We’ve just passed Memorial Day and already mosquitoes have arrived to suck a little joy out of warm summer evenings.
Mosquitoes are just now hatching, experts say, and with their arrival comes the threat of the illnesses they carry. In this region, the main threats are eastern equine encephalitis -- or EEE -- and West Nile virus.
Which will strike first depends on the weather, Dragon Mosquito Control owner Sarah MacGregor told reporter Dustin Luca.
“If it’s dry, the EEE mosquitoes dry up,” MacGregor said, “whereas when it’s hot and dry, the habitats where West Nile virus lives maintain the populations.”
EEE isn’t as widespread as West Nile but it is a far more serious threat. According to the Centers for Disease Control, about one-third of humans who contract EEE will die while most survivors will suffer severe brain damage. While West Nile can be fatal, most people infected exhibit no symptoms at all.
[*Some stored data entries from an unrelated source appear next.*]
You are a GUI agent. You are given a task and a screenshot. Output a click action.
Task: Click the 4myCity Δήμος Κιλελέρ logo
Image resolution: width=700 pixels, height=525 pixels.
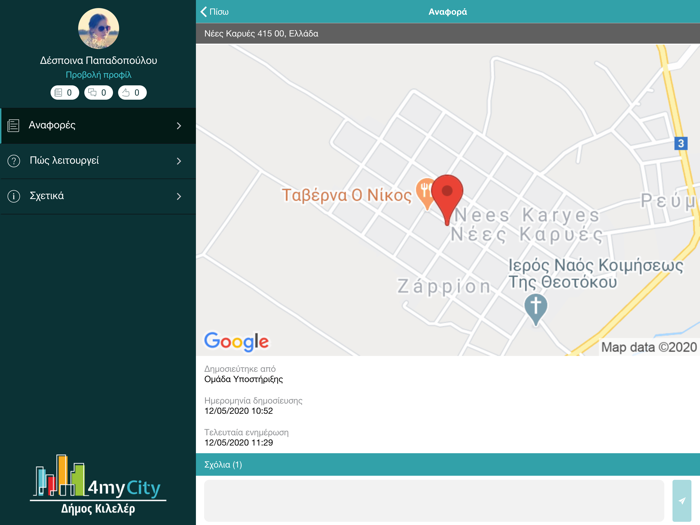click(x=98, y=486)
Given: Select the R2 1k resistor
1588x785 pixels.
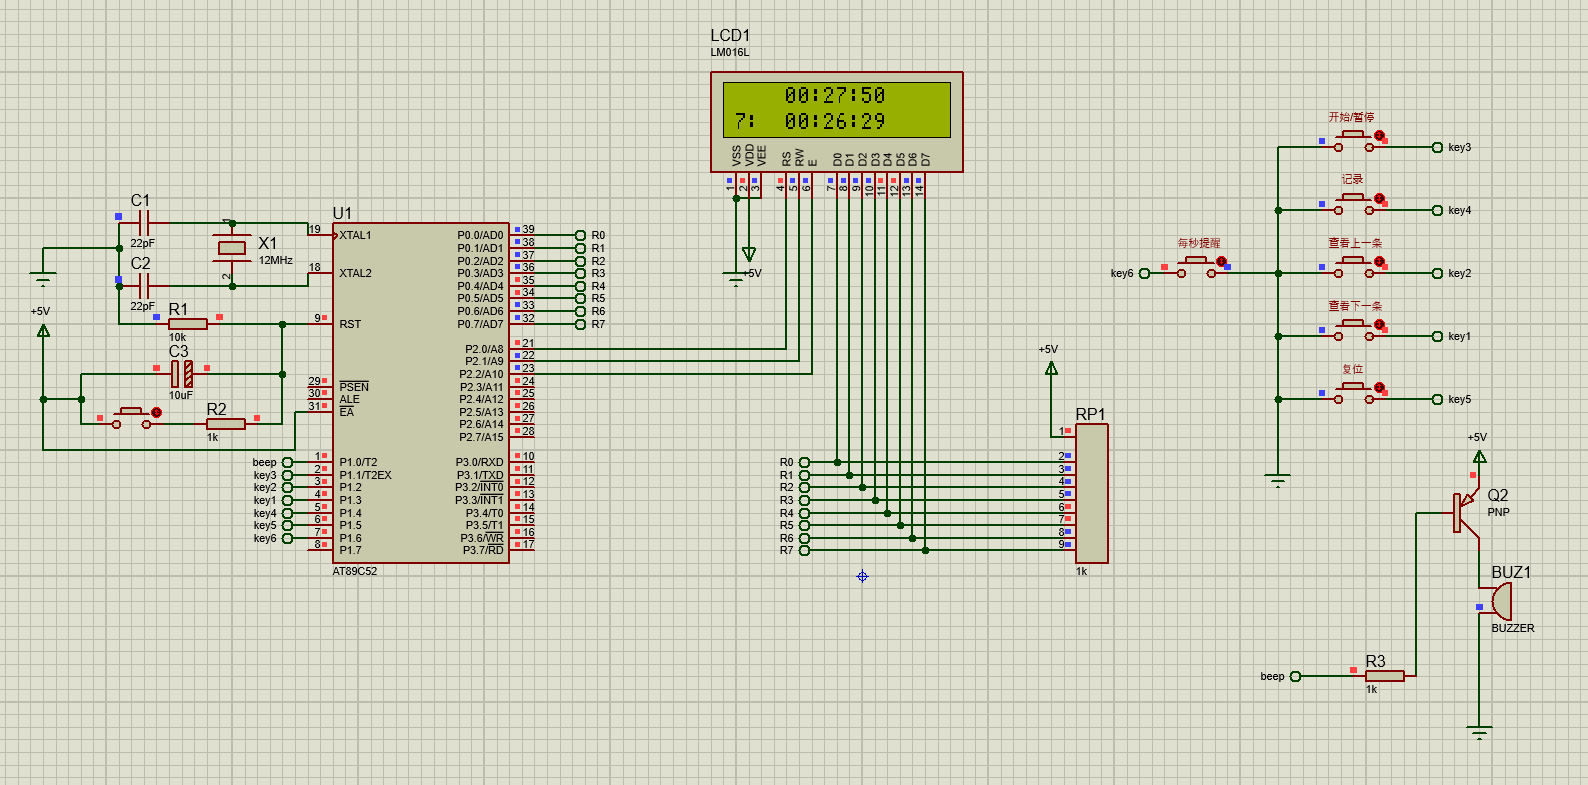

While EEE incidents were down a couple of years ago, they’re on the rise again, MacGregor told our reporter.
“We’re on an upward swing,” MacGregor said. “If we do see an average or above amount of rainfall, we’ll see a fair amount of EEE.”
Data from the New Hampshire Department of Health and Human Services shows a drop in West Nile detection last year -- out of 5,316 pools sampled all year, only 14 tested positive for the virus, down from 41 in 2012. Nine pools were in Rockingham County. There was one human case of West Nile virus last year.
EEE, however, rose from nine pools testing positive in 2012 to 24 last year, according to DHHS data. No humans tested positive for the virus in either year, but three horses did last year, including one in Derry.
In Massachusetts last year, EEE was detected in a mosquito caught in Methuen. West Nile virus was detected in Methuen, Haverhill, Groveland and several other regional communities. Outdoor activities on municipal property in several cities and towns were suspended while those communities conducted spraying campaigns.